With a nibble here and a nibble there, consumers are looking to fulfil their needs. Instead of the classical three meals a day, people enjoy more eating moments, with smaller portions and with a focus on nutrition and variety; we are more into a grazing culture, as Sebastian Emig (The European Snack Association) said after Snackex 2019.
How can bread and savoury snacks meet the grazing needs of today’s consumers, with their fragmented beliefs and ambiguous expectations? Consumers are personalising their diet and doing their own research to decide what is good for them. And a diet that works well for one person may not work for another person. On top of this self-reliance, comes the ambiguity of wanting to satisfy cravings, while committing to reduce sugar and salt intake.
In this challenging environment three key factors keep driving new snack development: taste, pleasure and healthier nutrition.
Savoury inclusions are made from vegetable puree, with the addition of herbal or spicy notes if desired, and they are a salt-free option to bring taste, pleasure and nutritional appeal into bread and snacks.
In bakery and salted snacks, vegetable ingredients can boost fibre, a much sought-after attribute. A cherry-chili inclusion could offer some spicy variation in brioche and fruit bread, as an alternative to classical raisins. Or a bell pepper or pineapple-curry inclusion can add flavour and pleasant texture in a nut and seed cracker.
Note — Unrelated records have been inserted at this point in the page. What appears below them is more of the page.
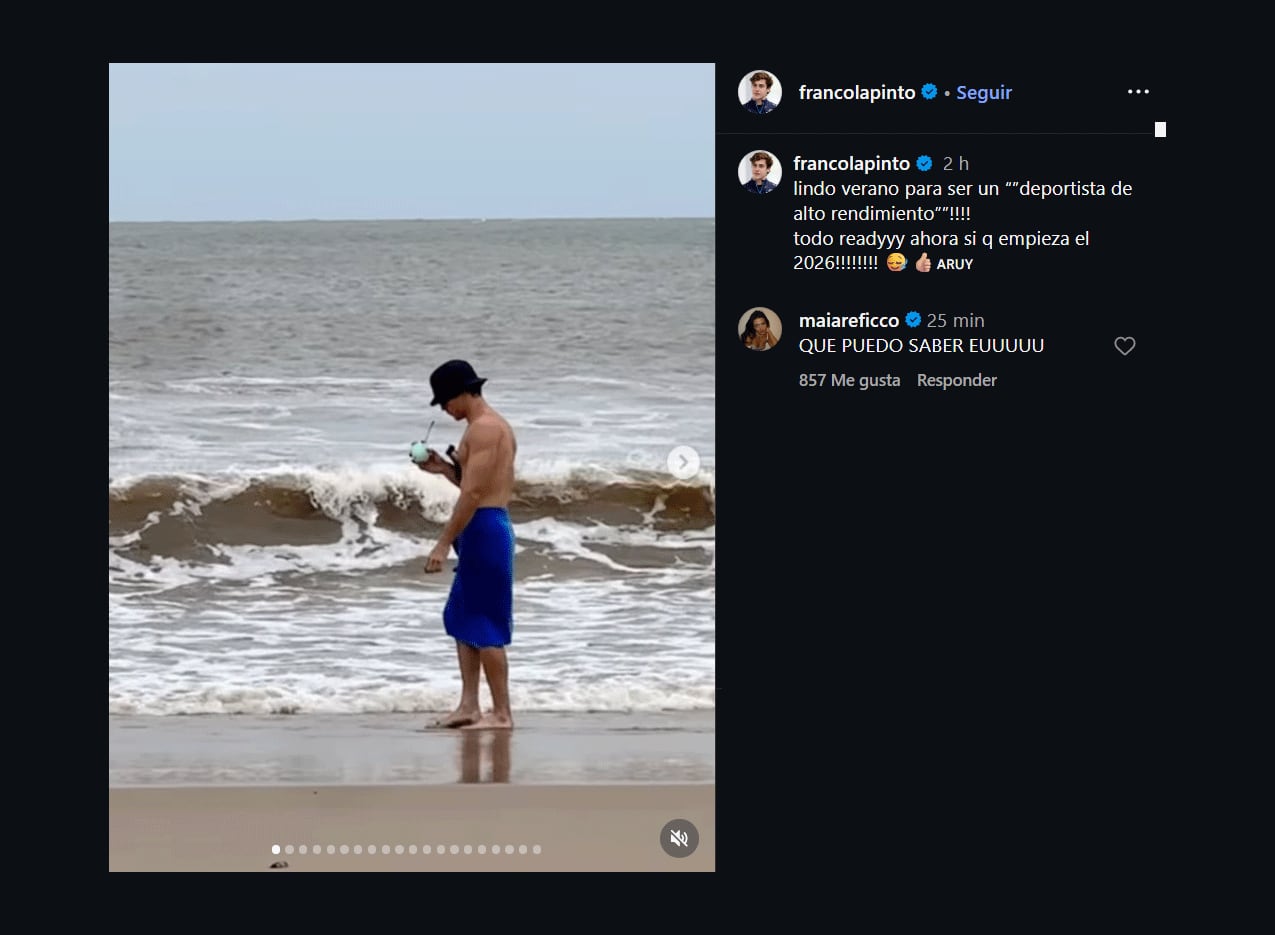Click maiareficco's verified badge

[912, 321]

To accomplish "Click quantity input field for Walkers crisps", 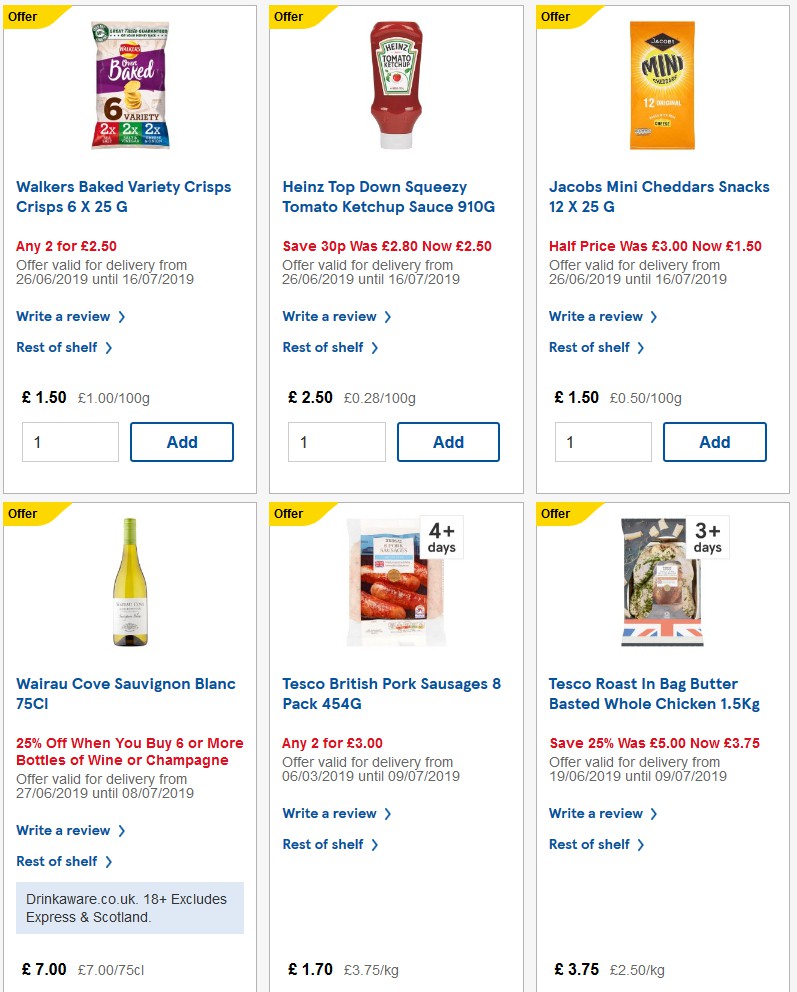I will click(70, 441).
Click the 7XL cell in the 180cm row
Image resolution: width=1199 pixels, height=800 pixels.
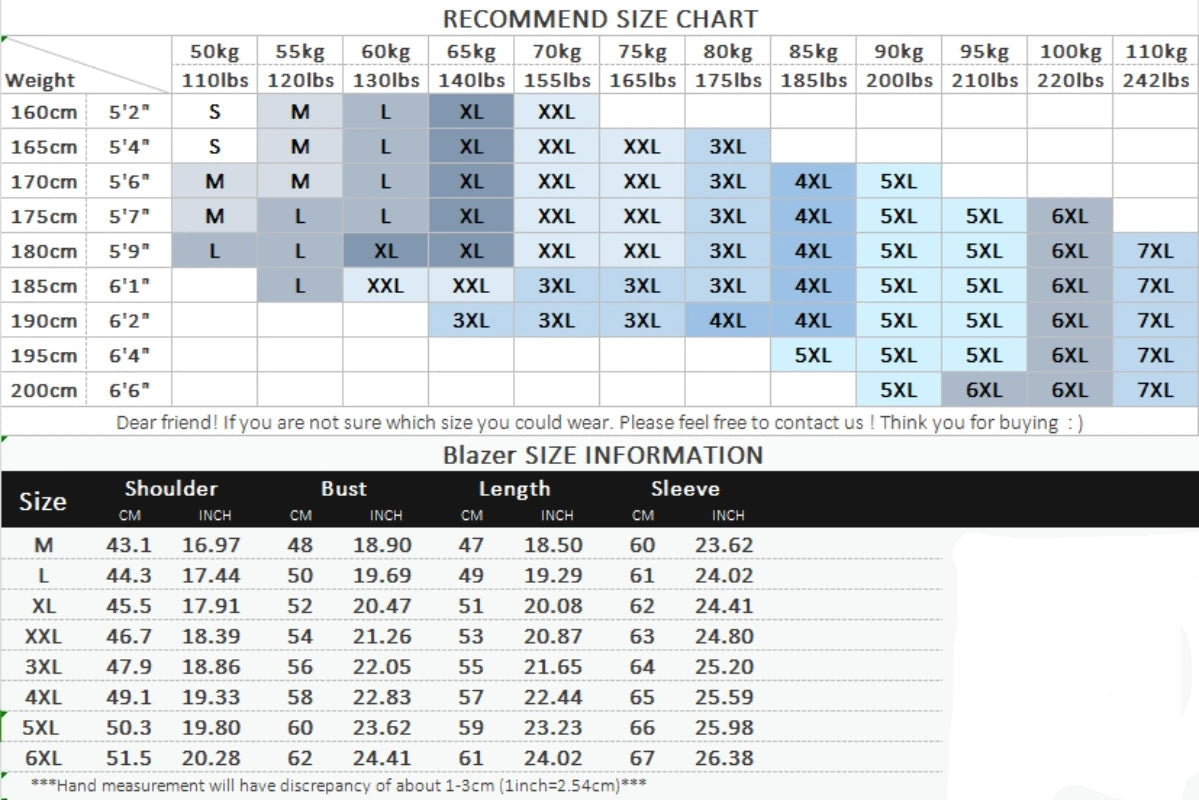pyautogui.click(x=1155, y=251)
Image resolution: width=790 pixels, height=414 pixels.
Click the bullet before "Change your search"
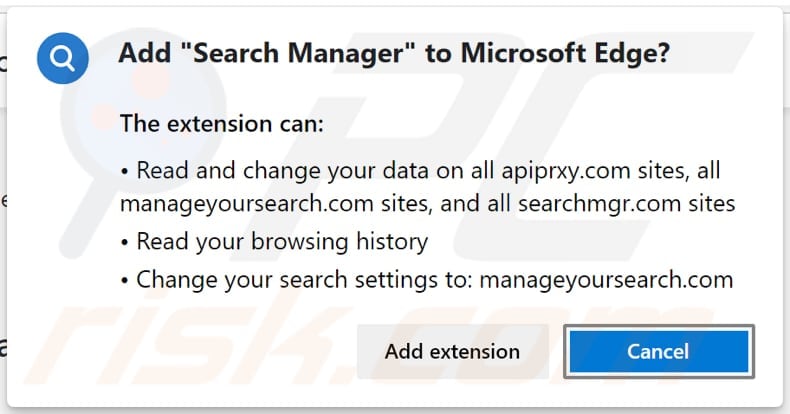point(124,280)
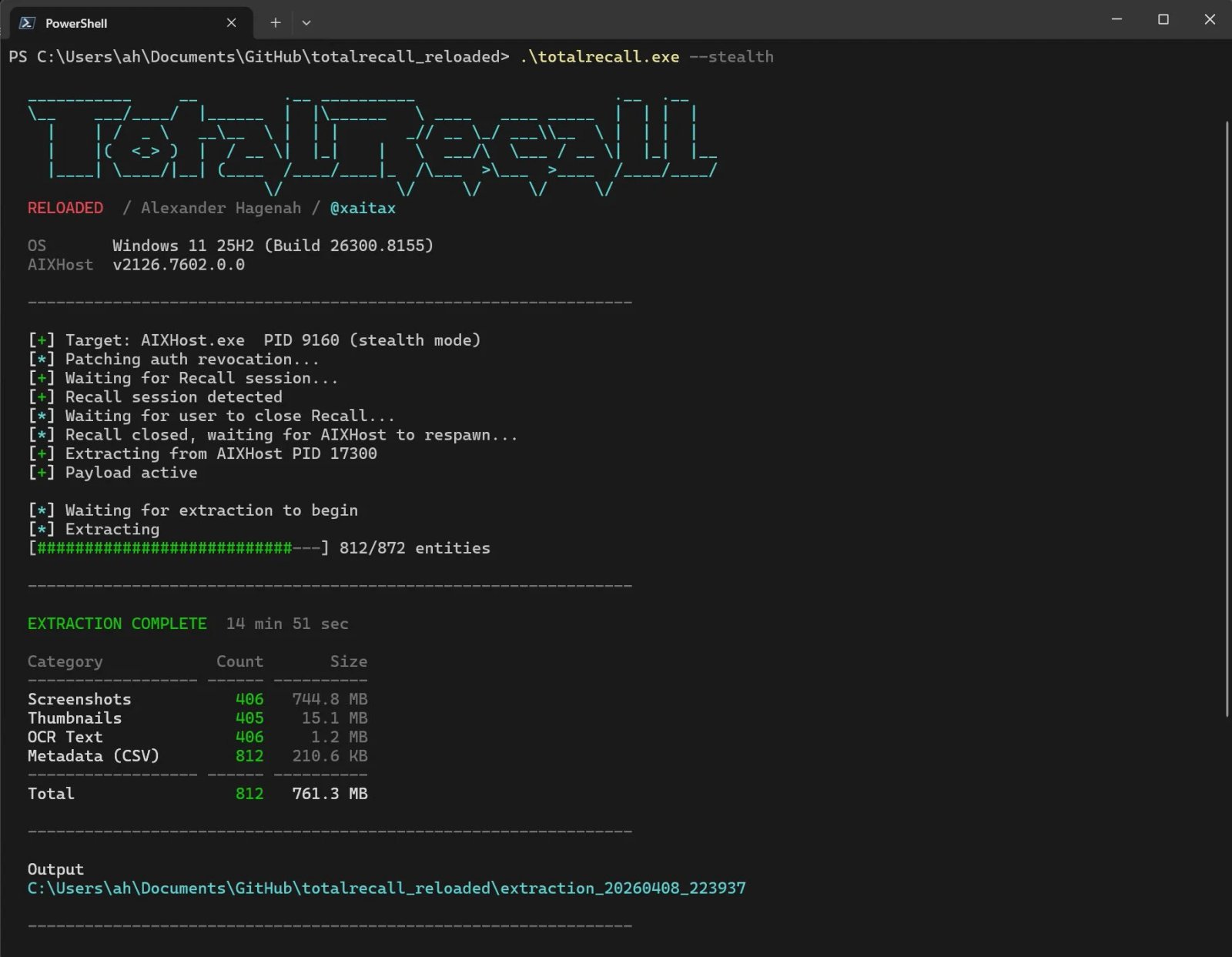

Such adventurous flavour combinations are especially appealing to young foodies. A report of the American Bakers Association (ABA) from 2019 showed that young consumers enjoy bakery items throughout the day. Sweets and bars are on top of their most wanted list and crackers are a close third (1). Generation Z loves ethnic options and bold flavours, such as hot sauces and sweet and savoury combined foods (2). As small as 27 mm, vegetable inclusions could even fit in crisps or nachos.
In the fruit and vegetable snacking category, vegetable ingredients make it possible to add vegetables for kids in a fun and tasty format. Adding chia seeds or quinoa can add a surprisingly crunchy texture. Nibbling a sweet potato and strawberry or a pumpkin and blackcurrant snack is a fun addition to fresh fruits and vegetables. Veggie snacks can be one portion of their recommended five-a-day.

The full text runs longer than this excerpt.